Um dos traficantes mais procurados do Brasil deve ser trazido para Belo Horizonte até esta terça-feira (17). De acordo com a Polícia Federal, uma aeronave da Polícia Federal já se encontra na cidade de Santa Cruz de La Sierra, na Bolívia, onde Douglas de Azevedo Carvalho, o “Mancha” , foi encontrado em um condomínio de luxo. Ele era considerado foragido da Justiça, e era procurado desde julho de 2024, acusado de tráfico de drogas, organização criminosa e lavagem de dinheiro.
Mancha utilizava documentos falsos para despistar as autoridades, tinha uma identidade falsa boliviana e um passaporte italiano.
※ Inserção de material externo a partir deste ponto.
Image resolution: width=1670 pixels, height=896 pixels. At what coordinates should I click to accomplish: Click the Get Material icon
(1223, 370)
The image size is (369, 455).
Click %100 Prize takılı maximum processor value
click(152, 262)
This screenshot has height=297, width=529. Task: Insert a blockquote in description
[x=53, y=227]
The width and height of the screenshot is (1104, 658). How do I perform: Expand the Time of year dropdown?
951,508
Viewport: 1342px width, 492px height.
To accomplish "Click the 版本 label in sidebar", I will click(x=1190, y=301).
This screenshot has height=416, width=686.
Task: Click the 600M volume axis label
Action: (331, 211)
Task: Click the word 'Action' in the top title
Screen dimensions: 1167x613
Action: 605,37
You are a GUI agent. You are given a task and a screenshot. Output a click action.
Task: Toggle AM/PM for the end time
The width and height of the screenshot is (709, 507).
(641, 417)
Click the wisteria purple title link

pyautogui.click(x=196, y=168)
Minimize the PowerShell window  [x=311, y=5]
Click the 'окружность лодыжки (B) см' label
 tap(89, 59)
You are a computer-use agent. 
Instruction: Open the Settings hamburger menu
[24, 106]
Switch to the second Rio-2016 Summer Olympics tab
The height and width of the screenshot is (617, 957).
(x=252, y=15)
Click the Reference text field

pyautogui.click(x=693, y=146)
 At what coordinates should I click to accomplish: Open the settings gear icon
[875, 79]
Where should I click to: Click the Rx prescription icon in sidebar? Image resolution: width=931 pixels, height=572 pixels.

Ele era considerado uma liderança do tráfico internacional de drogas. De acordo com o Superintendente Regional da Polícia Federal, Richard Murad, além de ser investigado por enviar para Minas Gerais toneladas de maconha, “no ano de 2022, esse foragido foi alvo de uma operação da Polícia Federal no Pará, quando ele remeteu 300 quilos de cocaína para Portugal. Nós conseguimos realizar a apreensão dessa droga, em Portugal, oculta em uma carga de açaí. Posteriormente, ele foi preso, mas foi beneficiado com uma medida judicial”.
No momento da prisão, o criminoso estava com cerca de 60 mil dólares em casa, mas, ele já teve cerca de 600 milhões de reais em bens e valores bloqueados, em 2024, depois que investigações da PCMG culminaram na Operação Bolt. “Foi uma operação que tinha como objetivo desarticular uma organização criminosa vinculada ao tráfico de drogas e outras atividades ilícitas, como a lavagem de dinheiro”, disse Letícia Gamboge, delegada-chefe da Polícia Civil, em Minas.
Quem é Mancha?
Douglas de Azevedo Carvalho nasceu em Contagem, na Região Metropolitana de Belo Horizonte. Em Minas, ele se filiou ao Primeiro Comando da Capital (PCC), expandindo a atuação no tráfico de drogas. De acordo com a Polícia, quando foi preso pela primeira vez, em 2024, foi localizado em Escarpas do Lago, Capitólio.
As investigações também mostraram que, mesmo depois de fugir para a Bolívia, Mancha continuava dando ordens para serem executadas em Minas, além de enviar drogas para a Europa e Ásia. Ele também teria se filiado ao Comando Vermelho, fornecendo os entorpecentes.